--- Start of SUPPLIED RECORDS ---

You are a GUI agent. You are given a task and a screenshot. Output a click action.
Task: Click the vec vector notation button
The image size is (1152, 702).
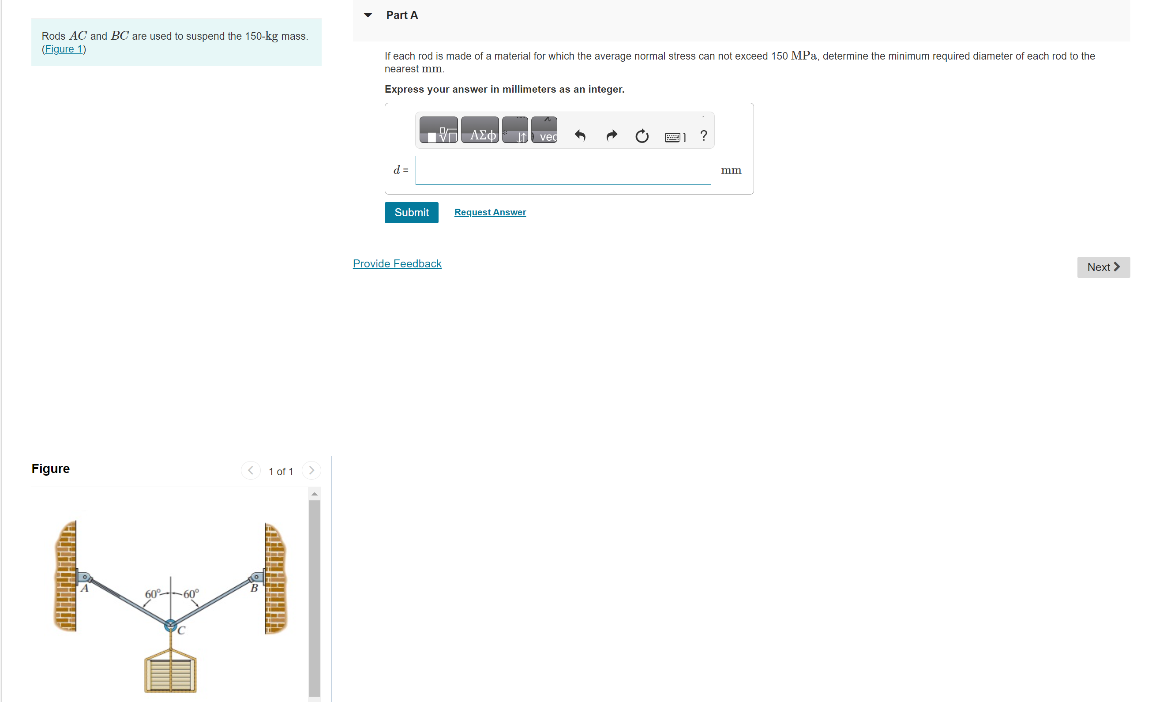(544, 130)
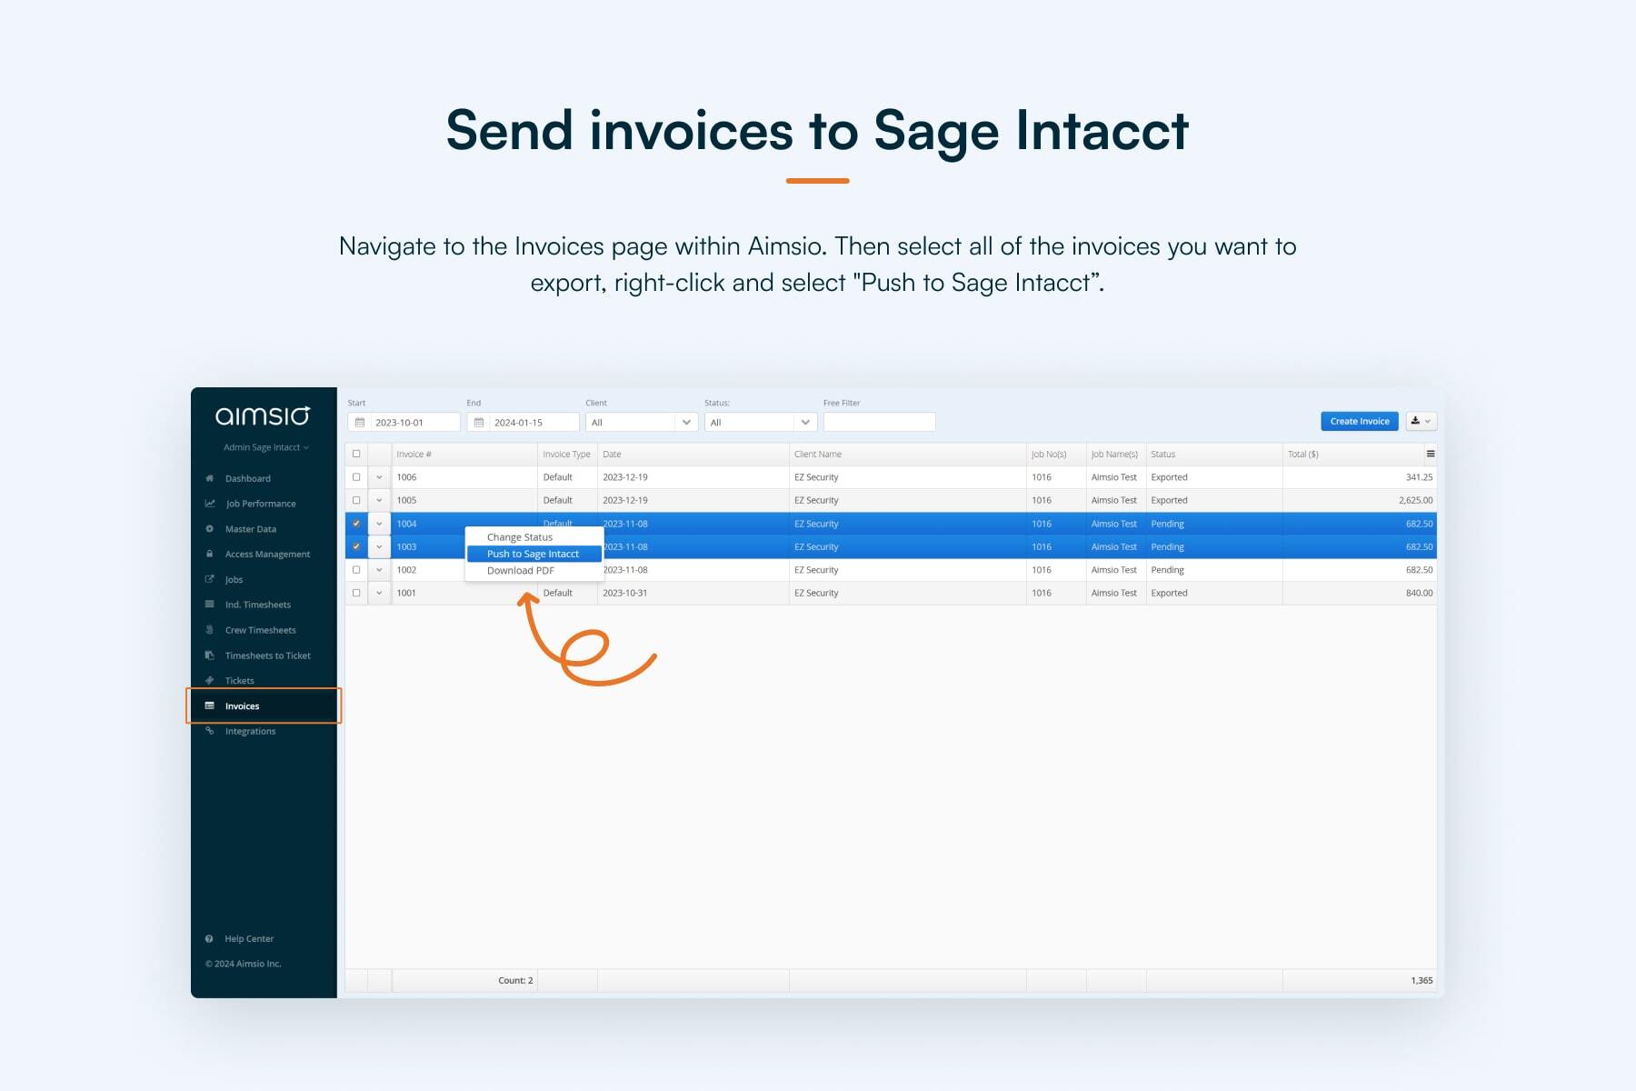
Task: Open the Admin Sage Intacct account menu
Action: click(x=265, y=447)
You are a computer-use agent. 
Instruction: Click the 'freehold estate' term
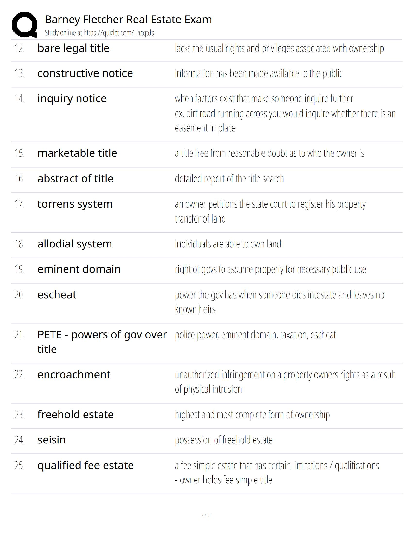[x=76, y=415]
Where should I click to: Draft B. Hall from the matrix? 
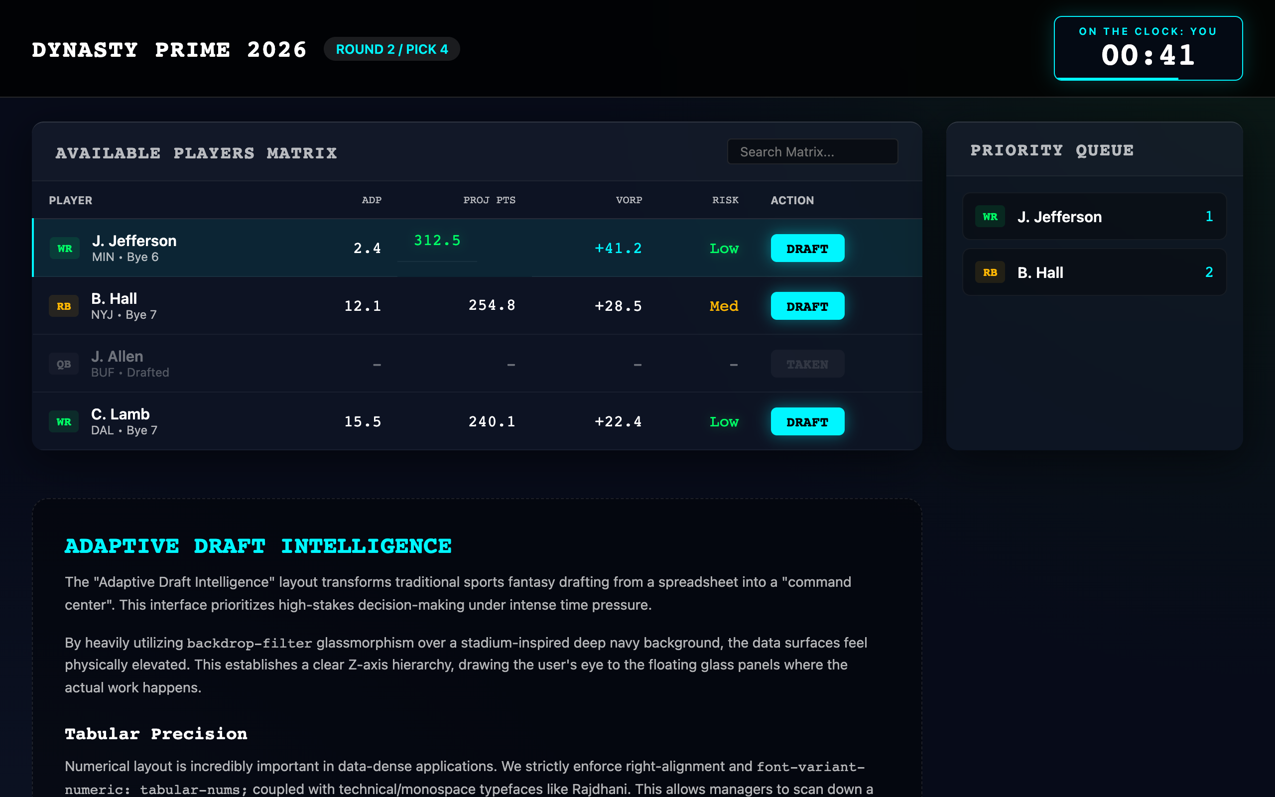coord(807,306)
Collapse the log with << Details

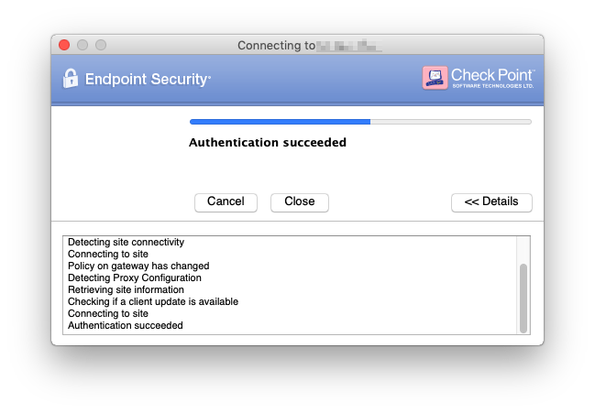pos(491,202)
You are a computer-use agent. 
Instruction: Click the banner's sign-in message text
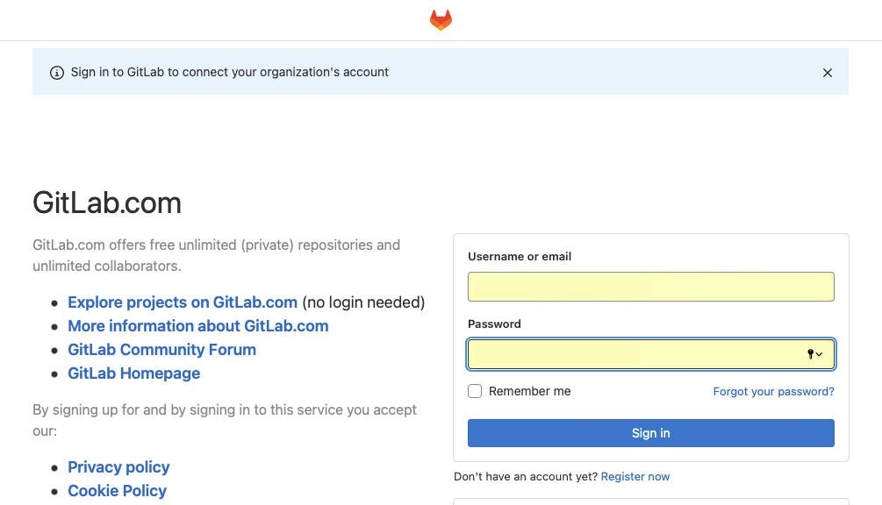pos(230,72)
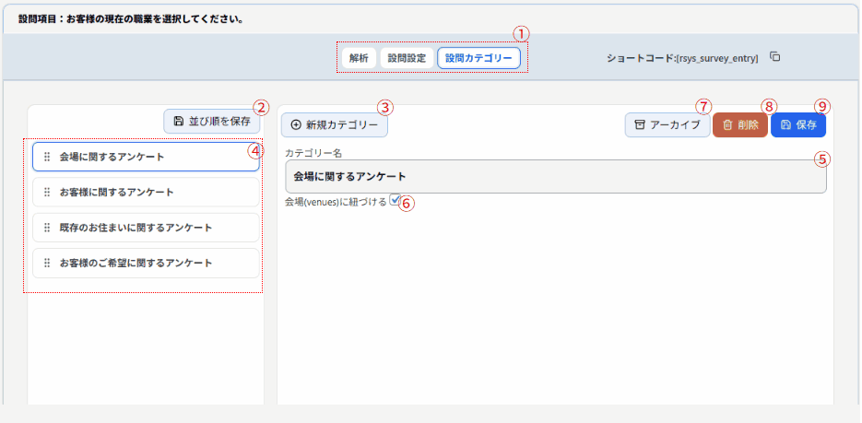The image size is (862, 423).
Task: Click the copy shortcode icon
Action: click(775, 57)
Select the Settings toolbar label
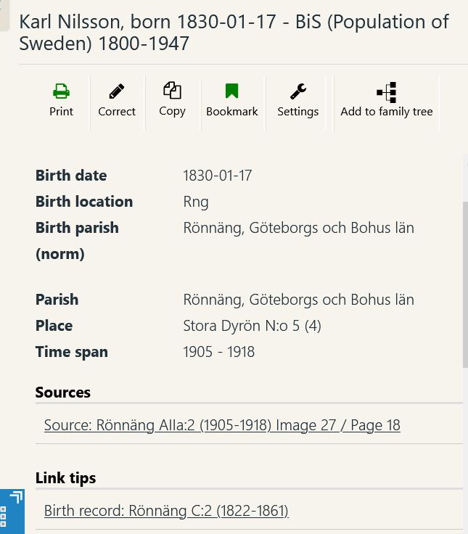Image resolution: width=468 pixels, height=534 pixels. [x=298, y=112]
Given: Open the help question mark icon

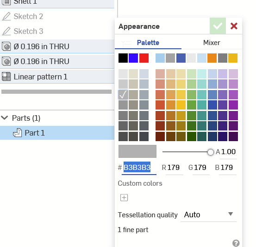Looking at the screenshot, I should click(236, 243).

--- End of SUPPLIED RECORDS ---

** TASK **
Rewrite all of the rows above, replacing "Instruction" with "Command" and leaving everything else unchanged. Omit the pictures.

** EXERCISE RESULT **
You are a GUI agent. You are given a task and a screenshot. Output a click action.
Task: Click the vec vector notation button
The image size is (1152, 702).
(544, 130)
Task: Open the Admin Sage Intacct account menu
Action: click(x=265, y=447)
You are a computer-use agent. 
Command: Click the 'freehold estate' term
[x=76, y=415]
Where should I click to: Draft B. Hall from the matrix? 
coord(807,306)
Collapse the log with << Details

pos(491,202)
You are a computer-use agent. 
Command: Click the banner's sign-in message text
pos(230,72)
The image size is (862, 423).
Task: Click the copy shortcode icon
Action: click(775, 57)
Select the Settings toolbar label
Image resolution: width=468 pixels, height=534 pixels. [x=298, y=112]
Given: Open the help question mark icon

Looking at the screenshot, I should click(236, 243).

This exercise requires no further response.